My father-in-law is a retired drywall guy and we just hung a portion of my garage this way. Just under 22' with 12' & 10' rock. It worked out with less seams and less waste. The backers in the "field" were cut to about 52" in length and screwed into the adjoining sheet and really stiffened up. Hang the first sheet, then slip in the backer in and screw it off before the next sheet goes up. Two layers of tar paper stapled to the backer give just the right thickness.



Fix'n it said:


> i am using it, and i think it is fantastic ! i made my own butt boards = 1/2" osb, about 12" wide and 4' long. i found some thick paper (free is always good. it was at walmart, in between layers of paper towels on the pallet). i then cut 2" strips and calked it to the wide sides of the boards, let dry. this comes out to less that 1/8" , i would not go larger that this, as it will cause drywall problems . i installed all of the ceiling drywall first. i then layed the boards out in a the attic. from below, i drilled a hole for the first screw and put screw in.. after that no other drilling is needed. i put screws every 3-4".


----------



## ppeetteerr (Jul 13, 2011)

Wow! I didn't know that the question was going to be so controversial. For those that have used it, how has it held up in the long run? Has anyone used it in their basement and been able to observe it for a year or two? 

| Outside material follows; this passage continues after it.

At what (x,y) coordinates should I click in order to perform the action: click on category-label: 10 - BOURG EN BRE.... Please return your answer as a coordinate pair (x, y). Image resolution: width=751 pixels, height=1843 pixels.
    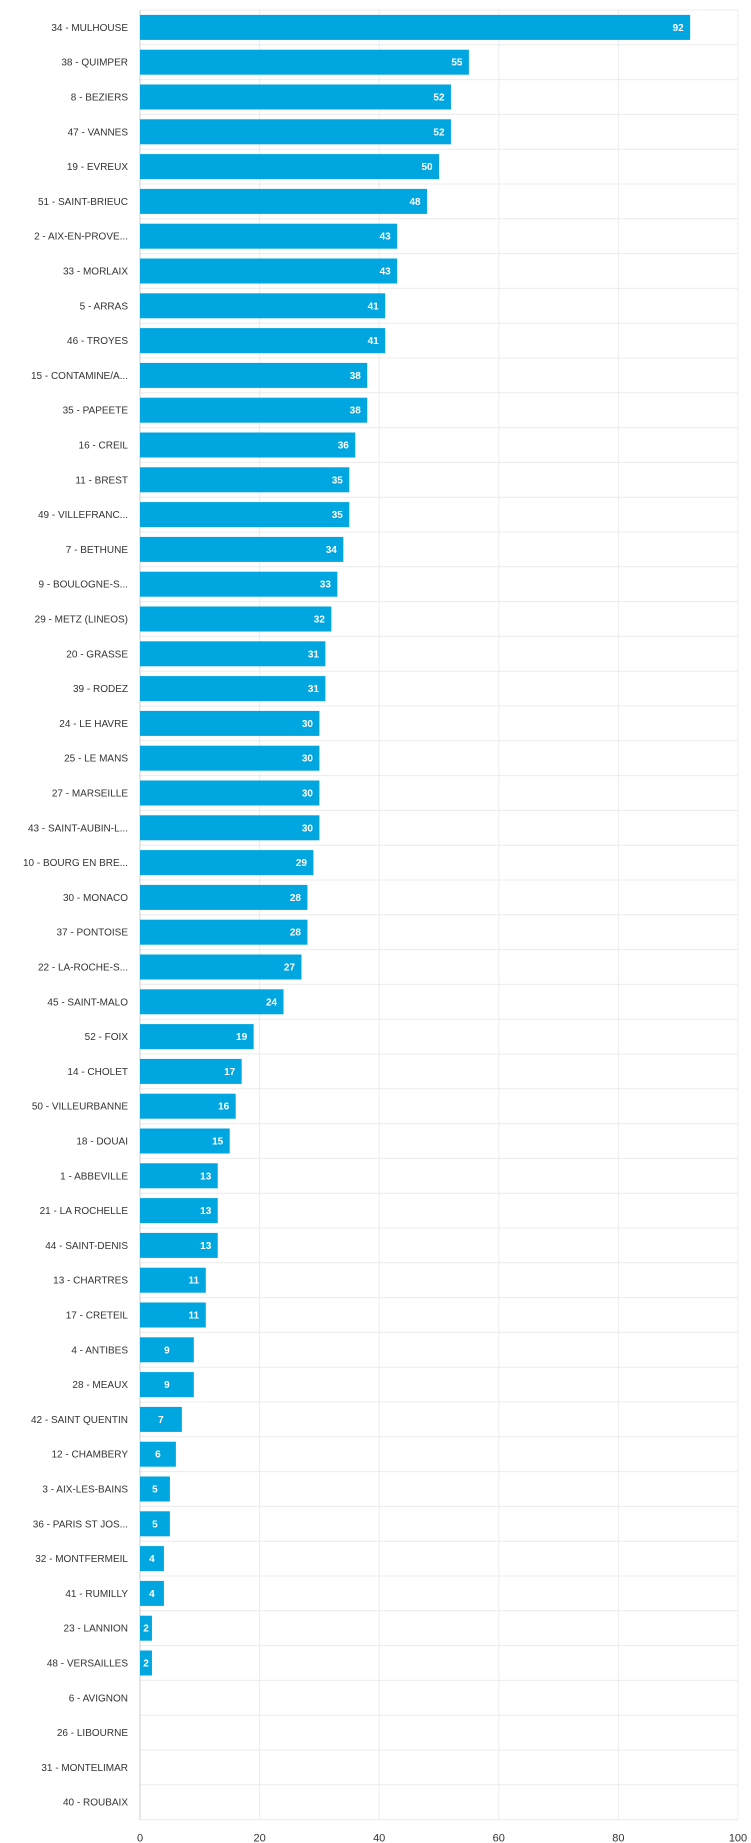
    Looking at the image, I should click on (76, 864).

I would hate to like the method but have to use it again in 5 years.

Thanks,

Peter


----------



## ToolSeeker (Sep 19, 2012)

I have used this system for the last 7 or 8 years and I have never had ANY problems with it. I would say go to drywalltalk.com and use the search engine for butt boards and see what the real pros have to say. These are guys that hang thousands of sheets a year. Of course they are probably all spammers or trolls.


----------



## ToolSeeker (Sep 19, 2012)

ppeetteerr said:


> Wow! I didn't know that the question was going to be so controversial. For those that have used it, how has it held up in the long run? Has anyone used it in their basement and been able to observe it for a year or two?
> 
> I would hate to like the method but have to use it again in 5 years.
> 
> ...


Sorry peter but it seems the controversy is from the only guy that has never used it.


----------